Jul 31, 202020200731

New Features

  • Windows Defender Antivirus: You can now view log entries from the Defender Antivirus operational Windows event log on all Windows endpoints where the Rapid7 Insight Agent is installed. The Insight Agent automatically collects these events and sends them to InsightIDR, where they generate Antivirus alerts. Check out the documentation.
  • Investigations API: Platform Administrators can now use the InsightIDR Investigations API to assign a user to a specific investigation. Check out the documentation.
  • Statistical Search: When running a Log Search, you can select the Summary function to view the results of 5 calculations simultaneously, displayed as a chart and a table so you can visualize the results and drill into the details.
  • New Event Source: InsightIDR now supports Zoom Pro! Now you can send reports and activity logs to InsightIDR to track and generate alerts based on user sign-in and sign-out activities. Check out the documentation..
  • New Event Source: We have added support for Palo Alto Traps TSM! Check out the documentation.

Improvements

  • Ingress Locations Map Refresh: We updated the look and feel of the Ingress Locations Map and added guidance about what to do if you don't see any map data.
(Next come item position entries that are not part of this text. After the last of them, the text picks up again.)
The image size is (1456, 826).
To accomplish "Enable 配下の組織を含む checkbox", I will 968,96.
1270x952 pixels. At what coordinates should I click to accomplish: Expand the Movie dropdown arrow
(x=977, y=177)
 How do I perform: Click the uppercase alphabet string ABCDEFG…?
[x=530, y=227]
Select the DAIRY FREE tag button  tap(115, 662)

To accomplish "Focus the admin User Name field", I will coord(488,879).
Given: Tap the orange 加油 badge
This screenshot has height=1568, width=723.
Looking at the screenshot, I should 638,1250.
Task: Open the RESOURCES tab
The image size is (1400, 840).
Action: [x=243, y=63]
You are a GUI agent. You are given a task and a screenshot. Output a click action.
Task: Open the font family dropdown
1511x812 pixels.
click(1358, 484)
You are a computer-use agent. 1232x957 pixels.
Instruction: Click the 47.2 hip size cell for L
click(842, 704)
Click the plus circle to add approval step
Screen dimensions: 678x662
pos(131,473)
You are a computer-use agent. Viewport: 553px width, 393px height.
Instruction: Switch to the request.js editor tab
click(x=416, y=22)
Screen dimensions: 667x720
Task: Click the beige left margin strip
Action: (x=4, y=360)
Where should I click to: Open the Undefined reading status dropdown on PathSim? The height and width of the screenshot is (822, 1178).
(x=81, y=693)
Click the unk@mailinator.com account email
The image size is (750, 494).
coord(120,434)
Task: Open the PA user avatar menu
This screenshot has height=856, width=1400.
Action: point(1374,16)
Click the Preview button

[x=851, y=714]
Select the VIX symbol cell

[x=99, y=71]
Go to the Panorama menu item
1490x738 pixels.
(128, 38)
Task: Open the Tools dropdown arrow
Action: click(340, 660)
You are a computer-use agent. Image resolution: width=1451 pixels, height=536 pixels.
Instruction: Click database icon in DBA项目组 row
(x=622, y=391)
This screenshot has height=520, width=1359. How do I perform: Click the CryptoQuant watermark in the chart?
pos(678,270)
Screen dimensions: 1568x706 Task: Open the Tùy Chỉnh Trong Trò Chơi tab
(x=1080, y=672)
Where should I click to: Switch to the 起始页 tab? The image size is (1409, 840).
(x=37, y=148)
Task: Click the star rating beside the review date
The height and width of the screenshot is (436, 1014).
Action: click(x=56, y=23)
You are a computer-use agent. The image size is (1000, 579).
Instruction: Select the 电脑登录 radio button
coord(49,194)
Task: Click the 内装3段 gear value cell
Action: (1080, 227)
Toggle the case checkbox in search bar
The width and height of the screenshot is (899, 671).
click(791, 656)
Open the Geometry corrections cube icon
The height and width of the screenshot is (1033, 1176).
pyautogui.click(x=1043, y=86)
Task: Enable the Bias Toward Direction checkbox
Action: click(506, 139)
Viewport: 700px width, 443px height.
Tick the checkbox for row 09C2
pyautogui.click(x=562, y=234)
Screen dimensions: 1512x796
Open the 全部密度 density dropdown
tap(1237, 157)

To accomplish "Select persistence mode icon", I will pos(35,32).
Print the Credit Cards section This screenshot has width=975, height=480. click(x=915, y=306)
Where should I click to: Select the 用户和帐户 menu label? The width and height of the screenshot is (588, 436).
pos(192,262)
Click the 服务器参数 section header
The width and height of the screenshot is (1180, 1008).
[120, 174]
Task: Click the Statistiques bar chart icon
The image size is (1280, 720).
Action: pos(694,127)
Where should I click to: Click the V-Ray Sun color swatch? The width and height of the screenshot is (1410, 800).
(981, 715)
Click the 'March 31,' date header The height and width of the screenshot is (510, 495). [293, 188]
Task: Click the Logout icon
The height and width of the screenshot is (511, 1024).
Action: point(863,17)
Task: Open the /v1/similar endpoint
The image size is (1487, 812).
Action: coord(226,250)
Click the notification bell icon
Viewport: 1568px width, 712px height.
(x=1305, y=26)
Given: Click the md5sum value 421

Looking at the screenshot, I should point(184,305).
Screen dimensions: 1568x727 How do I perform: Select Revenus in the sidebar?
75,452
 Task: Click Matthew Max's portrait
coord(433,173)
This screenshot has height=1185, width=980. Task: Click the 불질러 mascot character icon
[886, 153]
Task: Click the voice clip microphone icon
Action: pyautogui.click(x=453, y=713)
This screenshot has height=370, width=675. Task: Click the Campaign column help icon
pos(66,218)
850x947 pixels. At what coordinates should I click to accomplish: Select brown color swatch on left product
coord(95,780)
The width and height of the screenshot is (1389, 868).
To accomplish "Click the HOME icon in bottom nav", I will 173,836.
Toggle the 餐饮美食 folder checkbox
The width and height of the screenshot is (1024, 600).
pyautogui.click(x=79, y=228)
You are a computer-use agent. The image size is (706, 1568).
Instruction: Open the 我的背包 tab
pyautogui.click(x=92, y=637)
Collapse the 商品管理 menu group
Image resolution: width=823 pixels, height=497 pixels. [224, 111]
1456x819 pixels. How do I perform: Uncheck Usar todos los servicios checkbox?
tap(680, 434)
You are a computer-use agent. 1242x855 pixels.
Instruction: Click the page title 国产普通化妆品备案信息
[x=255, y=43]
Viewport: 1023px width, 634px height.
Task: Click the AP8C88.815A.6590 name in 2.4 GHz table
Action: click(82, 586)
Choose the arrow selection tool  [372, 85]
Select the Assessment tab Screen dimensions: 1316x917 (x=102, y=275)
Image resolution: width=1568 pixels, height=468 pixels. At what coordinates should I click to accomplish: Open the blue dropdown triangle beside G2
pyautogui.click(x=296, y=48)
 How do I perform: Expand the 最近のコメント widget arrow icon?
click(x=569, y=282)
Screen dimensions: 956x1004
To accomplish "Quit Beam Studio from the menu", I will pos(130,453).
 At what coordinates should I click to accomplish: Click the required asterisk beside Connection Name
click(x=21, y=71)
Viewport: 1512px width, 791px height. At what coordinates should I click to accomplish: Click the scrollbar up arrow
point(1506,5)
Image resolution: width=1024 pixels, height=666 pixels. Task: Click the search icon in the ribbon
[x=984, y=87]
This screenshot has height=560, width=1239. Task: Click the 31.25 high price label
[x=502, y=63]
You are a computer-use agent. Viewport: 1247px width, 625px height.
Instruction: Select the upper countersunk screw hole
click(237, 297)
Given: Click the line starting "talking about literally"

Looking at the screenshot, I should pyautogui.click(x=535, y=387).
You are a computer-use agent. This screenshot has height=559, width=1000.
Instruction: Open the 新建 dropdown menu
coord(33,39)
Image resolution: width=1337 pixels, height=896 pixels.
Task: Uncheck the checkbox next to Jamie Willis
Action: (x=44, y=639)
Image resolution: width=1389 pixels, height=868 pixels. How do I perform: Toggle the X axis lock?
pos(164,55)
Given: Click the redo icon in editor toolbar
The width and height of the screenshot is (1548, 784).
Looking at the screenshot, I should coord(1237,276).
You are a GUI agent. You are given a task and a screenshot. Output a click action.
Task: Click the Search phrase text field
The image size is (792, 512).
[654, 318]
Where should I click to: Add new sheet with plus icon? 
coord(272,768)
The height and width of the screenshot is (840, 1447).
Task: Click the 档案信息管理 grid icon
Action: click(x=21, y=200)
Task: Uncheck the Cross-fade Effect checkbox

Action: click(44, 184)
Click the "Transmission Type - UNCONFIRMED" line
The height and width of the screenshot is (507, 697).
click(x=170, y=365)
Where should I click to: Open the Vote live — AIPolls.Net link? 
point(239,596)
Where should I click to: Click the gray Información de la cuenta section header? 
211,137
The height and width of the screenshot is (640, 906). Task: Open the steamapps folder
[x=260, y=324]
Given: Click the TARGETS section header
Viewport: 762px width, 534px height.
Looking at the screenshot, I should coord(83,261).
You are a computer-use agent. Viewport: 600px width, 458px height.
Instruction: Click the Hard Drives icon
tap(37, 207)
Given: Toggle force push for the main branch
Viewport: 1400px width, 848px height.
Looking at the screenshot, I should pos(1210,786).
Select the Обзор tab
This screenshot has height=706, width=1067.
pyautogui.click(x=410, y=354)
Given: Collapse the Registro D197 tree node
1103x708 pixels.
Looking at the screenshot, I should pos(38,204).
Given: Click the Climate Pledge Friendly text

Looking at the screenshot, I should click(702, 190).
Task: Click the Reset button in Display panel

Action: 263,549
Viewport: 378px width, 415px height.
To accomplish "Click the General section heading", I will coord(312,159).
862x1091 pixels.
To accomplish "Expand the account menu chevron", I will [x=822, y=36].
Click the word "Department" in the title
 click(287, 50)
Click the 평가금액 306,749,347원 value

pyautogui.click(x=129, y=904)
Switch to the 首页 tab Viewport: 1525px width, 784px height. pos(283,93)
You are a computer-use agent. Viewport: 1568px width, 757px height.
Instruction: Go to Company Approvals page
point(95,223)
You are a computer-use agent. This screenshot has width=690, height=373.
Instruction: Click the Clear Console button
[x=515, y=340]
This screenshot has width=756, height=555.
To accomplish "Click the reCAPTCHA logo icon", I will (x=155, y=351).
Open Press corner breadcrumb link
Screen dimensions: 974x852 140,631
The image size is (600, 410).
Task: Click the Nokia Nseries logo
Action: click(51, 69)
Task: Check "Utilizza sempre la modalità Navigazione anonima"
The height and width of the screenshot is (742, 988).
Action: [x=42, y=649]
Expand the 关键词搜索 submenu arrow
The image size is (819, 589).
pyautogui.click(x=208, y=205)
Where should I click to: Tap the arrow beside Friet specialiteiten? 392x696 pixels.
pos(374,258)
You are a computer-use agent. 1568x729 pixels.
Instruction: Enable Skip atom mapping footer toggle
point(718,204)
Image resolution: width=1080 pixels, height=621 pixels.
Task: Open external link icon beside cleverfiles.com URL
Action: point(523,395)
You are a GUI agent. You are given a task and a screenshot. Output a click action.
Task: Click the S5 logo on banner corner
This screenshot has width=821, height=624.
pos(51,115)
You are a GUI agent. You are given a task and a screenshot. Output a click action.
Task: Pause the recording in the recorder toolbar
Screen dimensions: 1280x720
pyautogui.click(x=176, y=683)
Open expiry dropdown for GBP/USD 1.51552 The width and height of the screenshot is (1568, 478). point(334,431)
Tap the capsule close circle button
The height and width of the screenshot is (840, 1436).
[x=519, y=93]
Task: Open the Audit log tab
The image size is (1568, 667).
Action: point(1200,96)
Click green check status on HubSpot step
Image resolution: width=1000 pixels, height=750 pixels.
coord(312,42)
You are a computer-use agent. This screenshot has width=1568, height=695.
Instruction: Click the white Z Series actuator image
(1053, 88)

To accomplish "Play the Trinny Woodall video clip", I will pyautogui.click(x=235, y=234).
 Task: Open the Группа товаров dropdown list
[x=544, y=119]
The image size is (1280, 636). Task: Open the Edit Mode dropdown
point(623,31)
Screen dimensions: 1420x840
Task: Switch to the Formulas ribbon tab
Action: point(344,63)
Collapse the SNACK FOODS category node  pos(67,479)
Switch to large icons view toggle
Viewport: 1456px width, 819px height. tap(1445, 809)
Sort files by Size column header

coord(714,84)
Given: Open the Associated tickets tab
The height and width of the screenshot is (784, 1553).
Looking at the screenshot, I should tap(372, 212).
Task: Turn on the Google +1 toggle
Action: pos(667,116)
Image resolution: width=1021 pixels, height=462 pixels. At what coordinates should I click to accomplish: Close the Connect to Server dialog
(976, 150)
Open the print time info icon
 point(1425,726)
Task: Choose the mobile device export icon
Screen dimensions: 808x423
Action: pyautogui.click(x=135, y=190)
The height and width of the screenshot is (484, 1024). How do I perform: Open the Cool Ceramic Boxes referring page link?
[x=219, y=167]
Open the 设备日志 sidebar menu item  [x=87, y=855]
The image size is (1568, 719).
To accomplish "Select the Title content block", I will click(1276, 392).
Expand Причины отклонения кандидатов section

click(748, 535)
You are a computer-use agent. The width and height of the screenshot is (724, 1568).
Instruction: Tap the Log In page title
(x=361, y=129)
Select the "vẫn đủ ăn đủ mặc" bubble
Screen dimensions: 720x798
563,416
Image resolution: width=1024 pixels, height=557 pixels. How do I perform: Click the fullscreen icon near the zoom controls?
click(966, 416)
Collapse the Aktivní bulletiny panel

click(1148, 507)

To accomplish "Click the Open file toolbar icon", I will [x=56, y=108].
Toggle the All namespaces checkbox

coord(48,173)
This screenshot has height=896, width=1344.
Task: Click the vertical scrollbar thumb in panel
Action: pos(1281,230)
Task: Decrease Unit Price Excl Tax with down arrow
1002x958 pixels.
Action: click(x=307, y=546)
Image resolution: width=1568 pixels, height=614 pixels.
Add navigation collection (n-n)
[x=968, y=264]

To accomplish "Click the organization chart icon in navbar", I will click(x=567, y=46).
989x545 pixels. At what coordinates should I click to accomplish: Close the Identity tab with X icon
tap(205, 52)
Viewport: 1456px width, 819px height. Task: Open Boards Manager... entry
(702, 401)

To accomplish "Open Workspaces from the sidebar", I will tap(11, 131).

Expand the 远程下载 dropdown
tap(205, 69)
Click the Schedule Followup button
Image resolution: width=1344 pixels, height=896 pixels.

Check it out by logging into InsightIDR and look for the "Ingress Locations" map on the Home page.
  • Collector: We will now notify you when a collector contains more than the maximum recommended (80) event sources, or is nearing capacity. This way, you can proactively assess your event source distribution, and add an additional collector as needed.

Fixes

  • We fixed an issue where group names in log search were sometimes displayed as numbers.
  • We fixed an issue where "sum" calculations in Log Search were not always displaying results correctly.
  • We fixed an issue where the correct key was not always selected in the log search dropdown.
  • We fixed an issue where links in the Groupby results table in Log Search did not always run the correct query.
  • We fixed an issue where some Log Search Alerts didn't send if an invalid email address was included in the list of recipients.